## EXTRAIT:
□ □ □

Le spectre d’al-Qaïda

On croyait les terroristes islamistes du GSPC très affaiblis. Pourtant, même si le ramadan 2006 a été relativement peu meurtrier, ils sont encore capables de lancer de sanglantes et spectaculaires opérations.

Publié le 5 novembre 2006 Lecture : 5 minutes.

Dans la nuit du 29 au 30 octobre, Alger a renoué avec les attentats à la voiture piégée. Ces attaques, imputées au Groupe salafiste pour la prédication et le combat (GSPC), ont visé deux commissariats de la banlieue est de la capitale, tuant trois civils, blessant une vingtaine de policiers, provoquant des dégâts matériels considérables et ravivant le spectre d’un regain de violence terroriste. Le dernier attentat à la voiture piégée remontait à juillet 2003, quand une déflagration avait secoué le site de la station de dessalement d’eau de mer d’el-Hamma, au cur d’Alger. Qualifiée de « résiduelle » au début des années 2000, jugée agonisante après la mise en uvre de la Charte pour la paix et la réconciliation nationale adoptée par référendum en mars 2006, l’insurrection islamiste semble pourtant loin d’avoir abdiqué.

□ □ □

## CONSIGNE:
Prolongez l'article ci-dessus sur les attentats du GSPC à Alger en reprenant après sa dernière phrase.

## DONNÉES FOURNIES:
□ □ □

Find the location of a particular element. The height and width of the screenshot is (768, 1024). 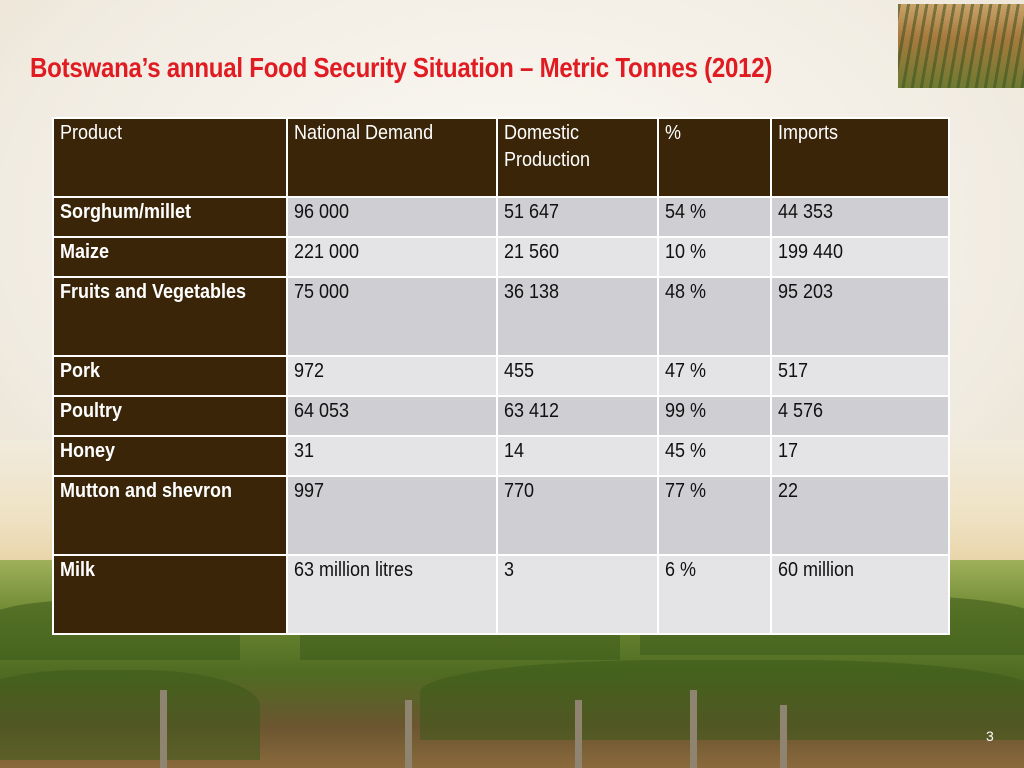

domestic-production-cell: 21 560 is located at coordinates (578, 257).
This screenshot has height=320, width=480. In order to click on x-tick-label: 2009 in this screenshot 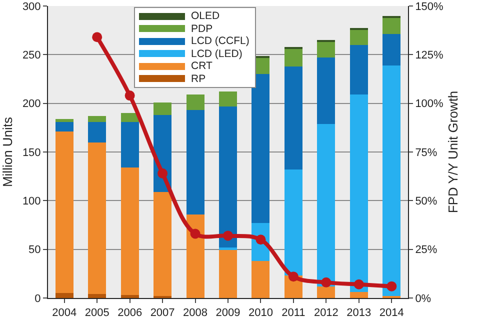, I will do `click(228, 314)`.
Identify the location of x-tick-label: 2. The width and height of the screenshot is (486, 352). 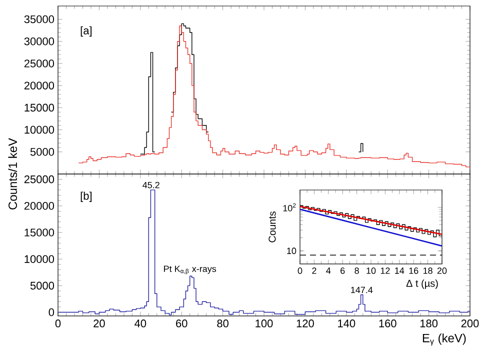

□ □ □

## RÉPONSE ATTENDUE:
« Le terrorisme islamiste ne constitue plus une menace pour la République », déclarait l’ancien Premier ministre Ahmed Ouyahia le 13 octobre. Si l’on s’en tient au bilan des opérations terroristes durant le mois de ramadan, propice aux yeux des intégristes à l’intensification du djihad, Ahmed Ouyahia n’a pas tort : 32 personnes tuées (dont 17 membres des services de sécurité). On a vécu des ramadans beaucoup plus meurtriers, lors desquels les victimes se comptaient par centaines. Toutefois, un certain nombre d’éléments demeurent inquiétants.
Le 11 septembre, l’annonce par Ayman al-Zawahiri, le bras droit d’Oussama Ben Laden, du ralliement officiel du GSPC à la nébuleuse al-Qaïda a donné une tout autre envergure à l’organisation terroriste algérienne, devenue soudain plus digne d’intérêt pour les rédactions de la presse internationale, les services de renseignements occidentaux et les chancelleries. On a commencé à s’inquiéter de ses réseaux dormants en Europe et à se poser des questions sur ses capacités organisationnelles en dehors du territoire algérien. Même Baltasar Garzón, le célèbre juge antiterroriste espagnol, a estimé qu’un voyage à Alger s’imposait.
La dimension internationale du GSPC a longtemps été négligée. Pourtant, ses liens avec les salafistes maghrébins étaient un secret de polichinelle. Par ailleurs, une soixantaine de ses combattants sont présents depuis des années, de manière permanente, dans le nord du Mali.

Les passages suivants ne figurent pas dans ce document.